Considering the bullet 2, 4, 5 above, maybe we can do:

  • have the prow automatically label a PR with "examples" if the PR touches examples, and/or
  • revise the .travis.yml file to make the "Examples Test" job conditional

@tengqm 馃憢

For bullet 1 above, we can try replace it with wget https://github.com/kubernetes/kubernetes/archive/v1.13.4.tar.gz

400 seconds is a big chunk of time!

I'm curious what kind of improvement we would see by changing the command only in k/website, given that our Travis account is org-wide. Do you think that, in order to see a marked improvement, we'd have to propagate the change to every org repo using Travis? (23 repos, according to k/test-infra/prow/config.yaml.) Likewise, I wonder whether such an improvement would resolve technical debt or merely postpone it.

I agree that testing examples is necessary. In addition to automatic labeling for PRs to files in the examples path, we could add an OWNERS file to content/en/examples/ with more restrictive approval permissions, thereby ensuring review from a specialized pool. Given the rarity of changes to examples, such restrictions wouldn't seem to impose an undue burden on reviewers.

What do you think?

@zacharysarah I'd spend some time testing the ideas above and see whether and how much improvement we can get. Automated testing is still preferred (see #13145 where the missing of serviceAccountName was detected by the unit tests) over human inspection. Will get back to you after the experiments.

my 0.02$

examples are relatively stable, PRs touching them are very rare

i wouldn't say PRs touching is rare, i would say it will be rare once i manage to _collect_ all the examples which are currently in the docs but not in files. I've started on that road but is not completed (yet)
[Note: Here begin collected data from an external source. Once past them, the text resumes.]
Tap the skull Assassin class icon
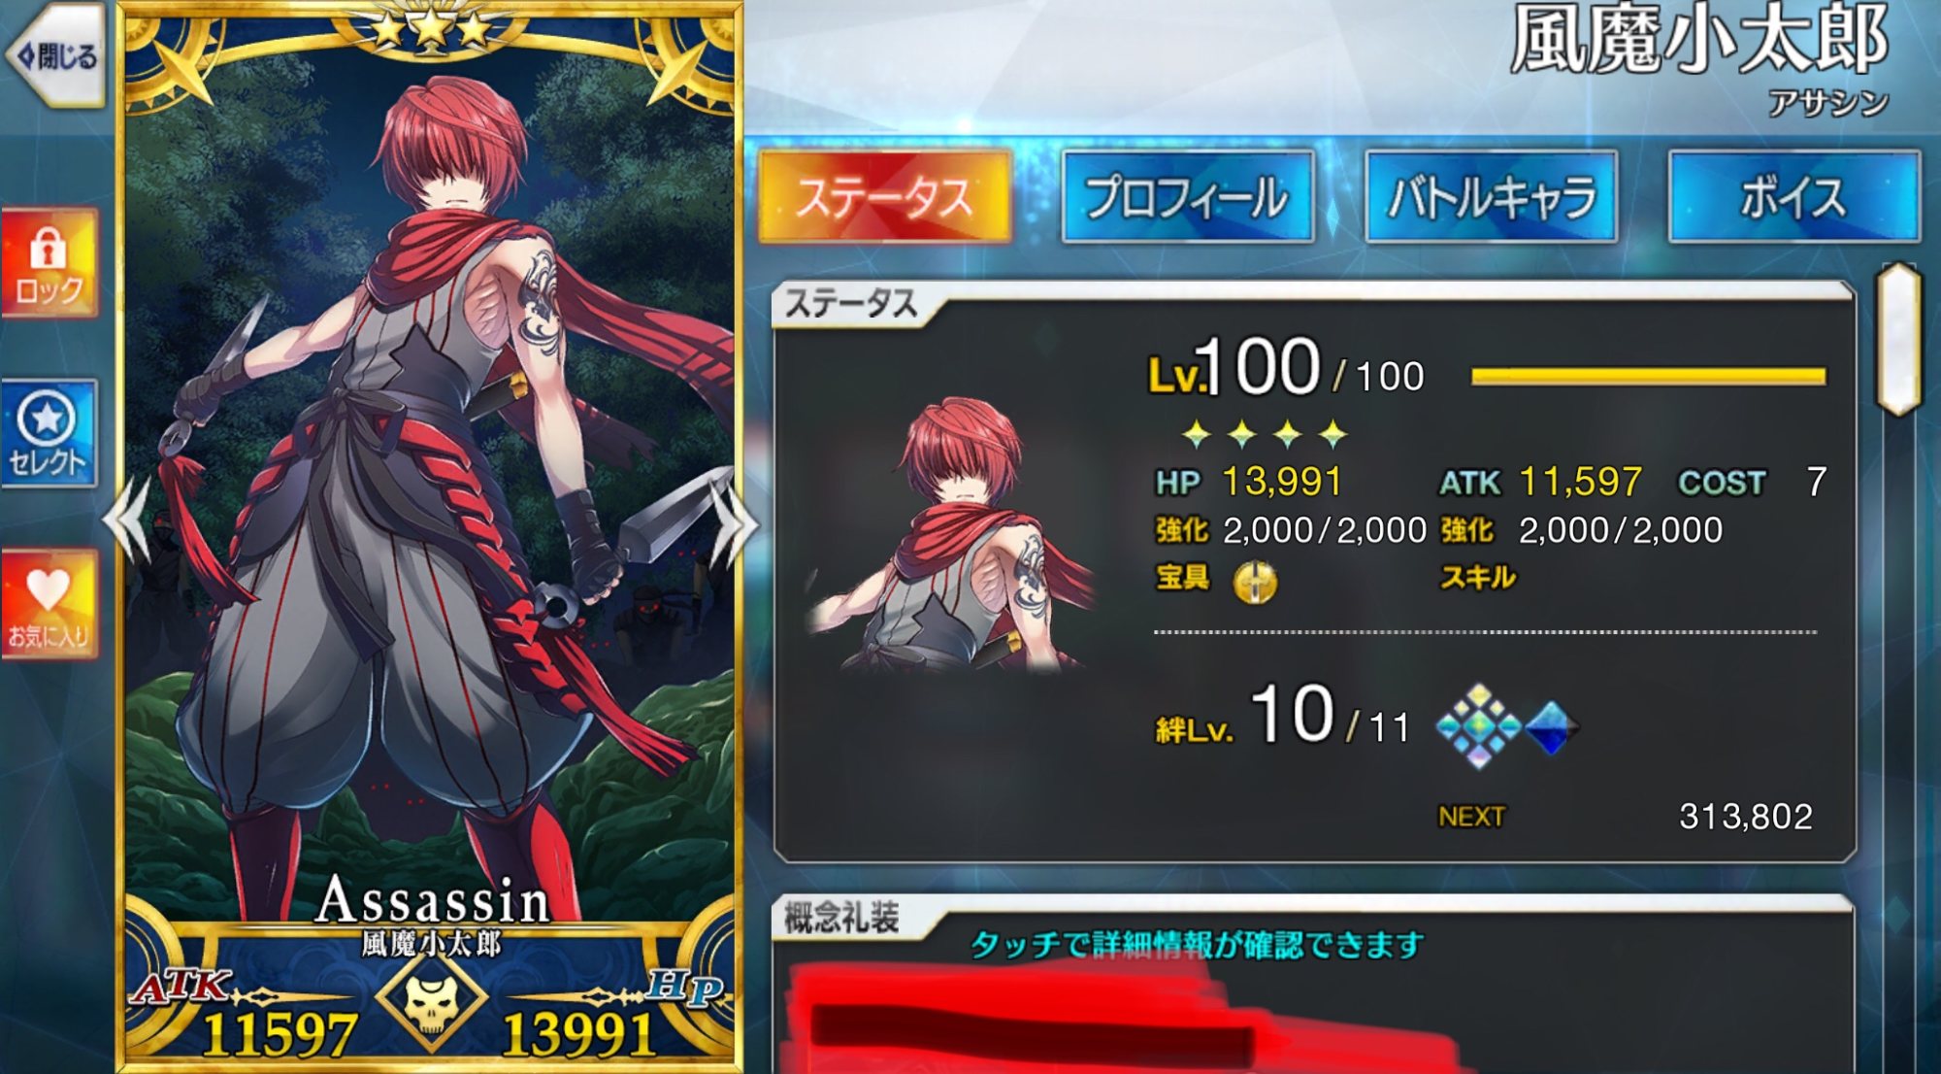Image resolution: width=1941 pixels, height=1074 pixels. (x=431, y=1001)
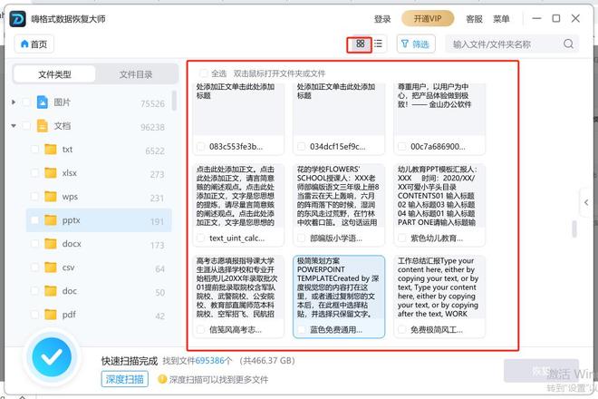Screen dimensions: 598x399
Task: Expand the 图片 tree node
Action: (x=14, y=102)
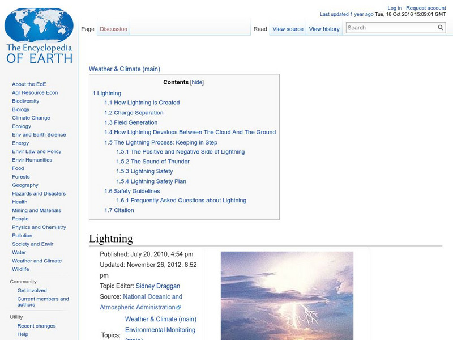The width and height of the screenshot is (453, 340).
Task: Open the View history tab
Action: [x=324, y=29]
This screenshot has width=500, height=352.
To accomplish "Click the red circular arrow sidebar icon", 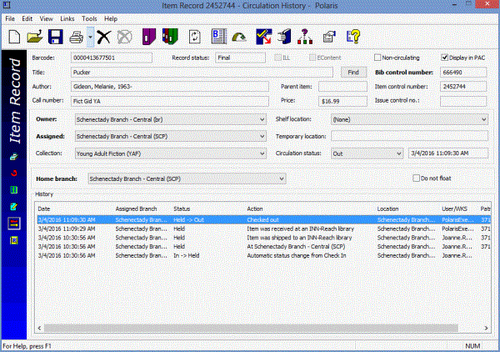I will point(14,173).
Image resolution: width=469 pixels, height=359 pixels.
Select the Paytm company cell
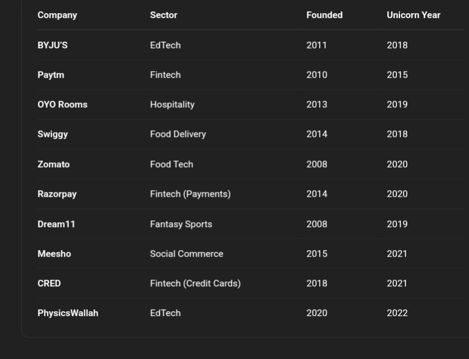click(51, 75)
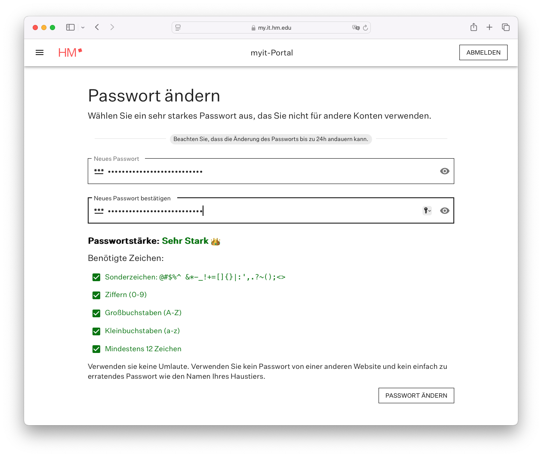
Task: Show the tab overview
Action: [x=506, y=28]
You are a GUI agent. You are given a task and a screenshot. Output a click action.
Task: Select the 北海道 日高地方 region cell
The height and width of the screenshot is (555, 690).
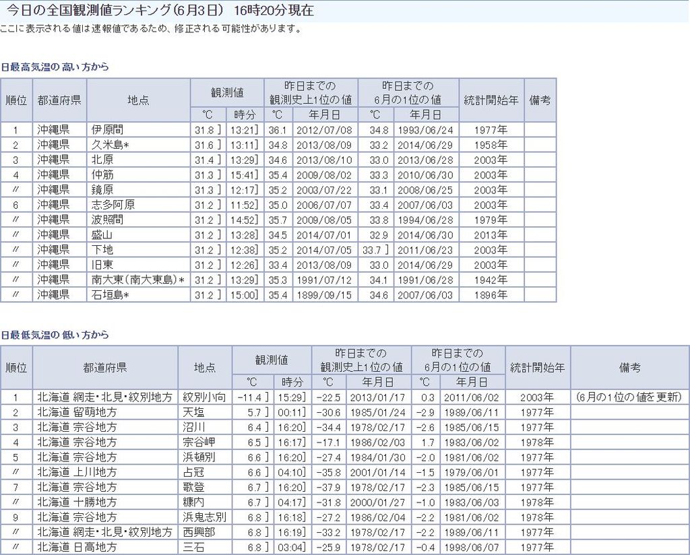[x=77, y=547]
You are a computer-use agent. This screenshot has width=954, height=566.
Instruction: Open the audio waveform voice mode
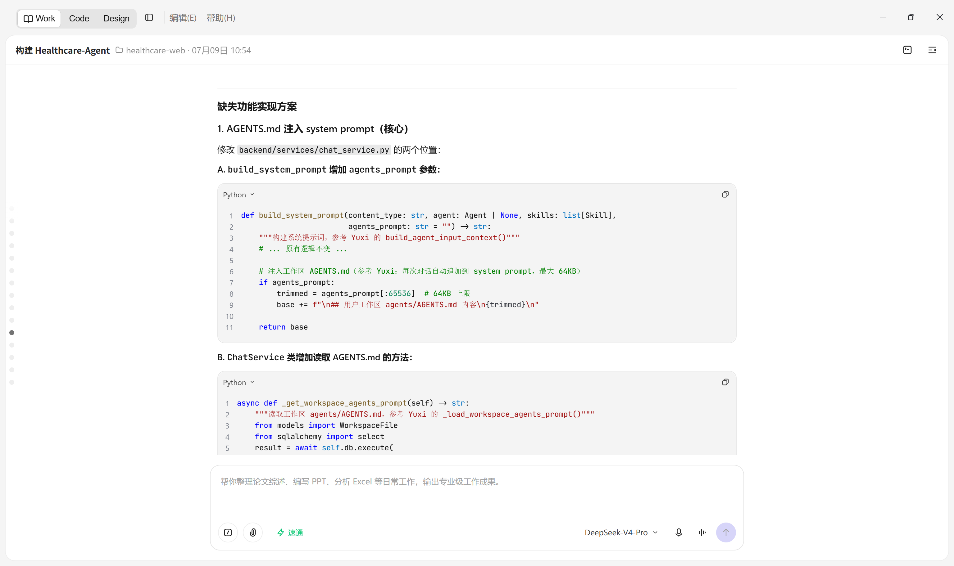702,532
testing of examples is needed since our audience may see them as official examples and we encourage people to follow up our tasks documentation to learn kubernetes.

100%

In addition to automatic labeling for PRs to files in the examples path, we could add an OWNERS file to content/en/examples/ with more restrictive approval permissions, thereby ensuring review from a specialized pool

i personally wouldn't go that route, whoever is reviewing and approving can pay extra attention to the examples. Saying that i don't see why examples needs a special treatment, all the content is equal i think

Automated testing is still preferred (see #13145 where the missing of serviceAccountName was detected by the unit tests) over human inspection

again i agree, the issue @tengqm found and fixed in #13145 it was not introduced by this PR , it was in the docs for a while however is a valid point

And this indeed reinforce what @tengqm said about testing, hopefully we will have tested examples once i manage to complete the journey i mentioned above.